Supplied data section start
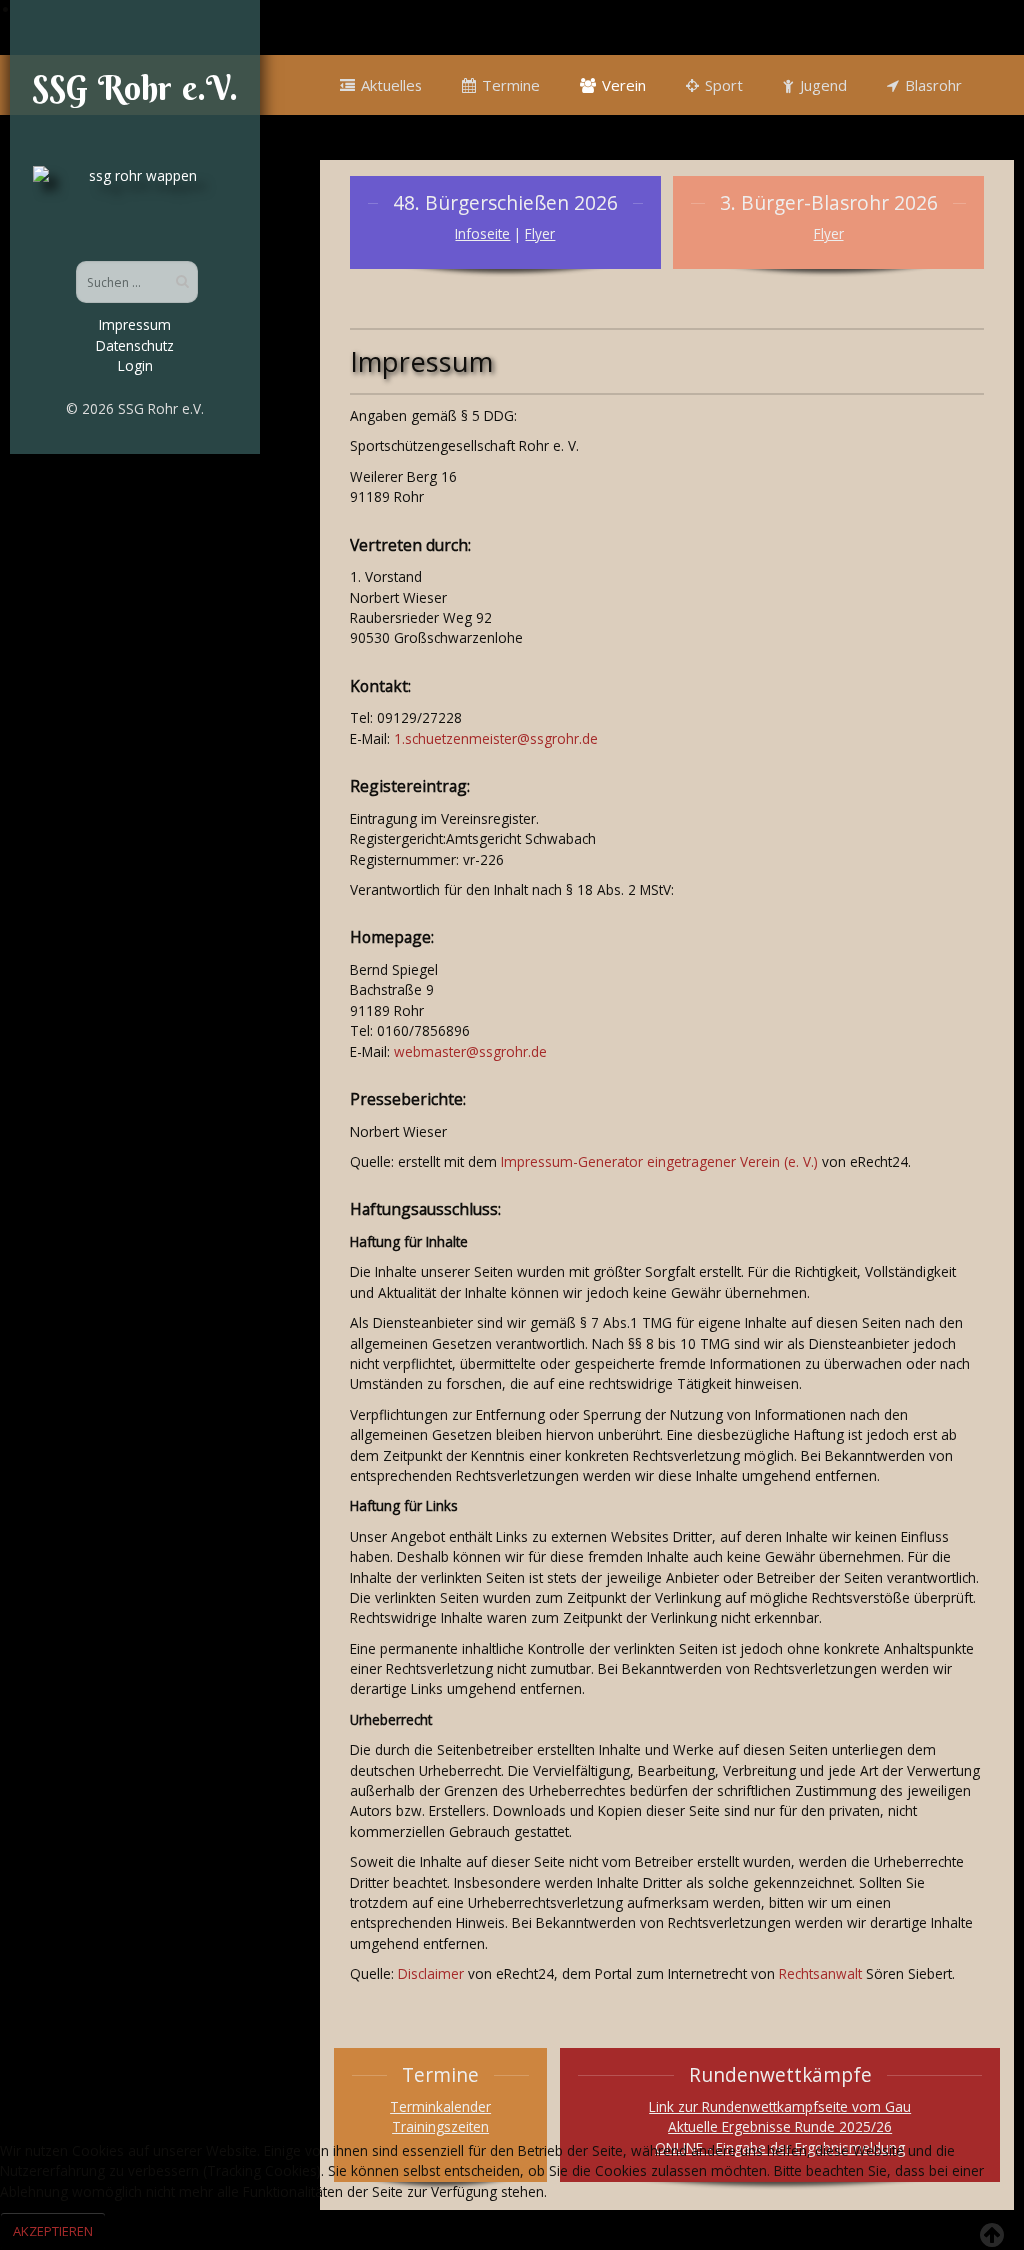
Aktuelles (391, 85)
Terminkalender (440, 2106)
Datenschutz (135, 345)
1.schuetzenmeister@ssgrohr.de (496, 738)
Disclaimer (431, 1973)
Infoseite (482, 233)
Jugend (823, 85)
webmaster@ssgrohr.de (470, 1051)
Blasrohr (933, 85)
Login (135, 365)
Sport (724, 85)
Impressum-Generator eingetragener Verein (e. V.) (659, 1161)
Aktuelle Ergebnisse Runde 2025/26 (780, 2126)
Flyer (540, 233)
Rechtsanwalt (820, 1973)
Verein (624, 85)
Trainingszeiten (440, 2126)
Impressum (135, 324)
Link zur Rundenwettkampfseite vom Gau (780, 2106)
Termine (511, 85)
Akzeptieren (53, 2231)
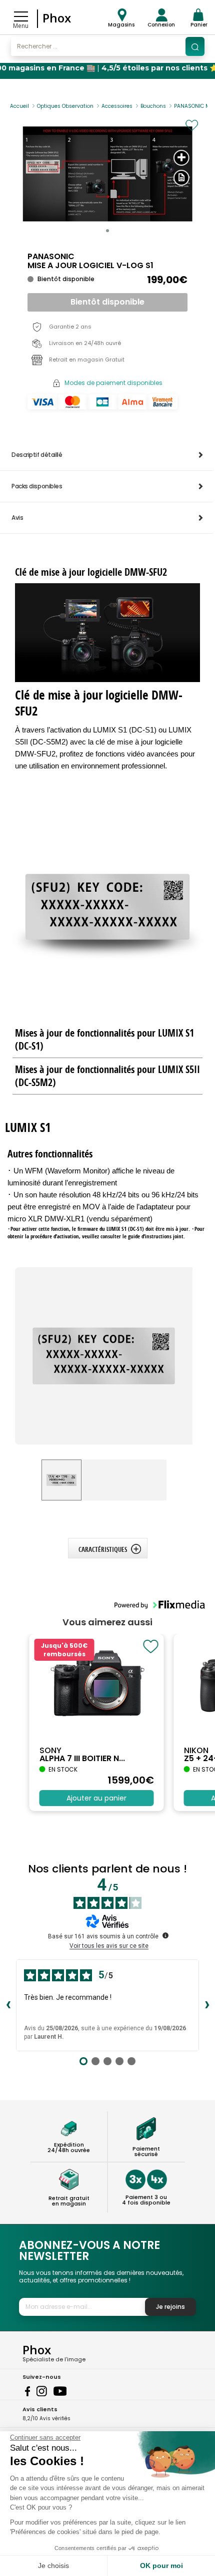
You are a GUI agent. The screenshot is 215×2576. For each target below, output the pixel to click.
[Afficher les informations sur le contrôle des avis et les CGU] (166, 1935)
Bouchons (153, 106)
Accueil (19, 106)
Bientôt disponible (107, 302)
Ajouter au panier (96, 1798)
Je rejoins (170, 2306)
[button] (107, 231)
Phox (56, 17)
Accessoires (117, 106)
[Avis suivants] (207, 2005)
Supplied data section end
_Exercise objective_
Your task is to return the lines above, from the first one up to and including the line containing "Verein (624, 85)", minus any pictures.

_Answer area_
Aktuelles (391, 85)
Terminkalender (440, 2106)
Datenschutz (135, 345)
1.schuetzenmeister@ssgrohr.de (496, 738)
Disclaimer (431, 1973)
Infoseite (482, 233)
Jugend (823, 85)
webmaster@ssgrohr.de (470, 1051)
Blasrohr (933, 85)
Login (135, 365)
Sport (724, 85)
Impressum-Generator eingetragener Verein (e. V.) (659, 1161)
Aktuelle Ergebnisse Runde 2025/26 (780, 2126)
Flyer (540, 233)
Rechtsanwalt (820, 1973)
Verein (624, 85)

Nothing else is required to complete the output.